The same goes for the New Britain administration.

The work of athletic director Lenny Corto, site director Bill Ackerman, clock operator Paul Majeski, official scorer Michelle Abraham and the other coaches like Mimi Parks who lend a hard is generally unnoticed. The atmosphere wouldn’t be as pleasant if the PA system is malfunctioning but Ackerman makes sure everything is in order. Abraham balances the scorebook quicker than anybody I’ve ever worked with, and that’s a huge bonus when you’re trying to get a story out. The PA work turned in by Randy Brochu gives Chick Shea Gym a college-like aura.

East Hartford’s talented 6-foot-6 forward Jakarri McCalop went out of his way to stop by to say hello after the game. He wanted to know when I was going to cover one of his games. I hope I get the pleasure because New Britain and East Hartford are not scheduled to play during the regular season. Maybe I can catch him when the Hornets play Newington. His kindness warmed my heart.

I had the chance to chat with Tebucky Jones after the game. I could talk to him for hours. I hope I can find the time to do that soon. What a great job he’s done raising his family. Tebucky Jr. is a terrific young man.

The New Britain coaching staff headed by Stan Glowiak is outstanding. Stan is a true friend. Todd Stigliano and Darwin Shaw, too.

I saw Mayor Tim Stewart walk in and provide his support. You’ve got to appreciate that he can find the time to attend the games and he’s at quite a few. Every mayor should be as sports-minded and supportive. Former principal Paul Salina rarely misses a game. He’s there with his camera, snapping photos that he’ll give to the kids. Current principal Mike Foran put in a full day at school and doesn’t have to be there, but he is … almost all the time.
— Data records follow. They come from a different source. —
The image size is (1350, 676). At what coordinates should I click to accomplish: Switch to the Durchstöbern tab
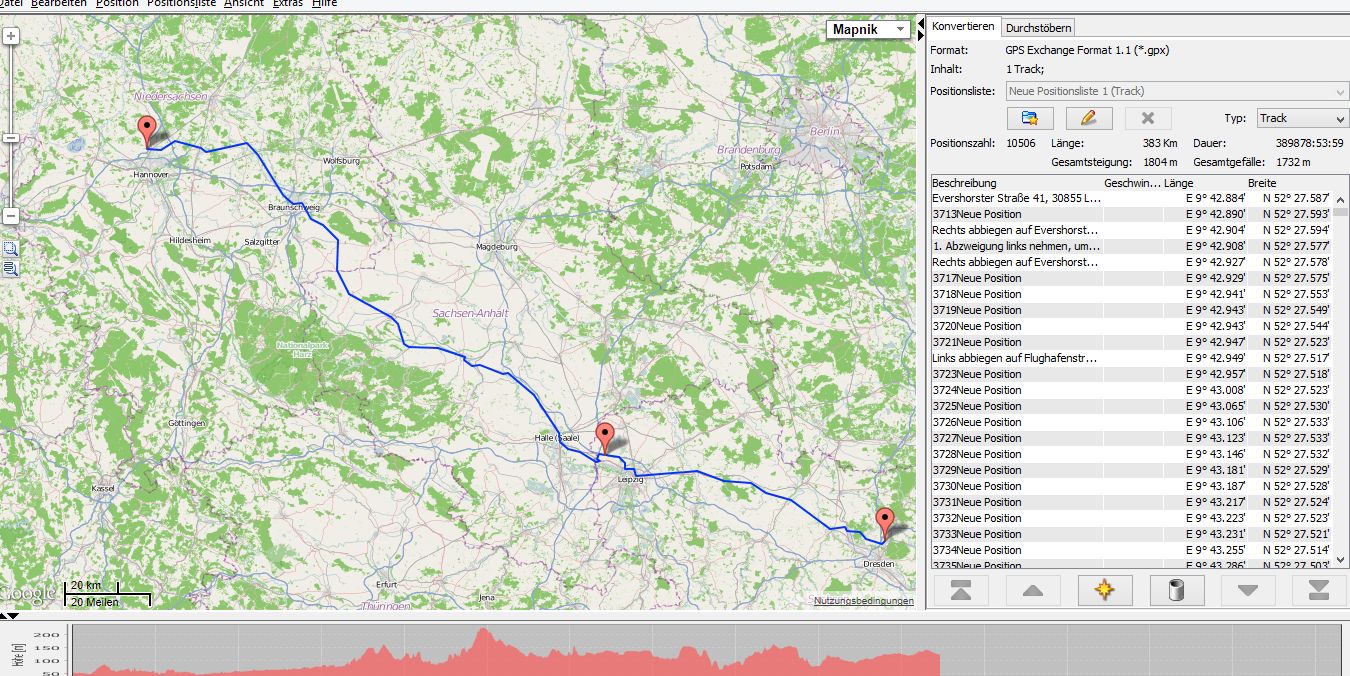(x=1038, y=28)

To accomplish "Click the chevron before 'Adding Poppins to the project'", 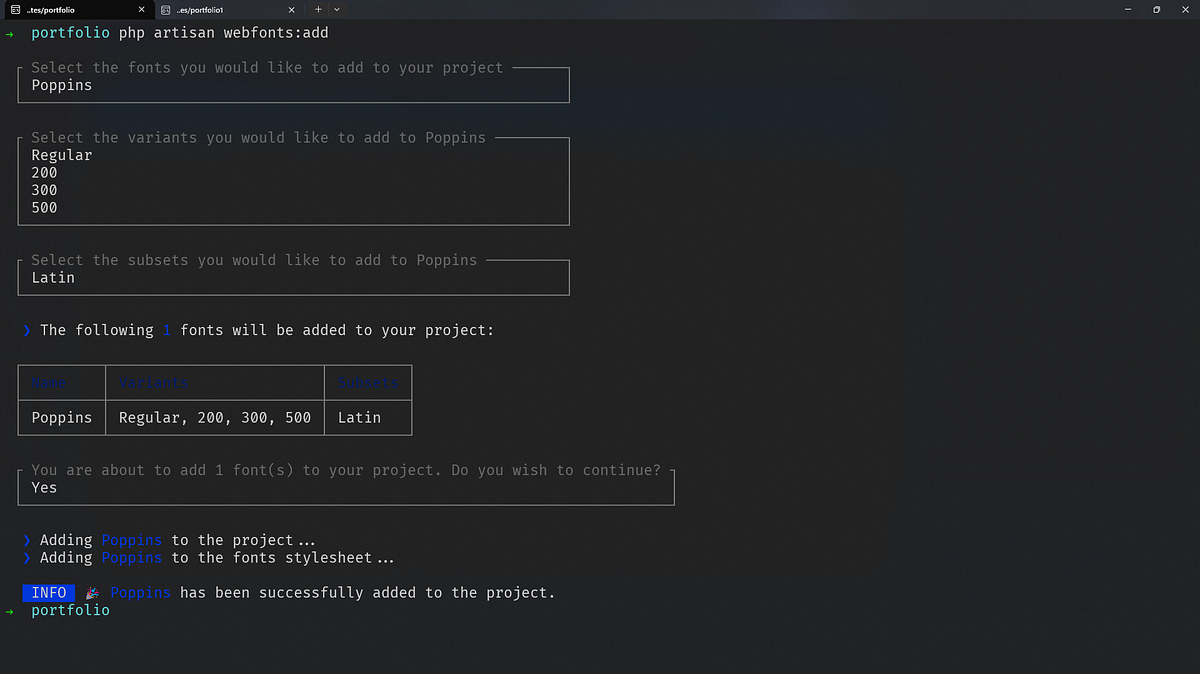I will tap(25, 540).
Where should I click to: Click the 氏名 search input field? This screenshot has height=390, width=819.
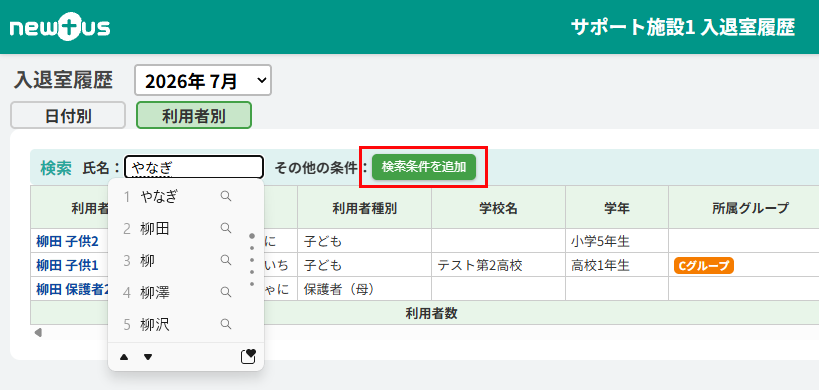tap(194, 168)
The pep band and cheerleaders add to the atmosphere.

Gradually, the crowd thins out. I’m typing like a madman as the custodians clean up, roll up the bleachers and prepare the gym for Tuesday’s school day. I don’t know all their names but their work is indispensible and their kindness is greatly appreciated. The one I do know is former NBHS lineman and Northeastern grad Corey Thomas. I’d be proud to call him my son, but I don’t think that great dad of his is giving him up any time soon.

Then there was the game. It was just a great high school game, close all the way, well-officiated and extremely well-played. So many people said so as they left the gym. What a great night!

The season is still young. Many great games both at home and on the road remain. Why don’t you consider joining the family.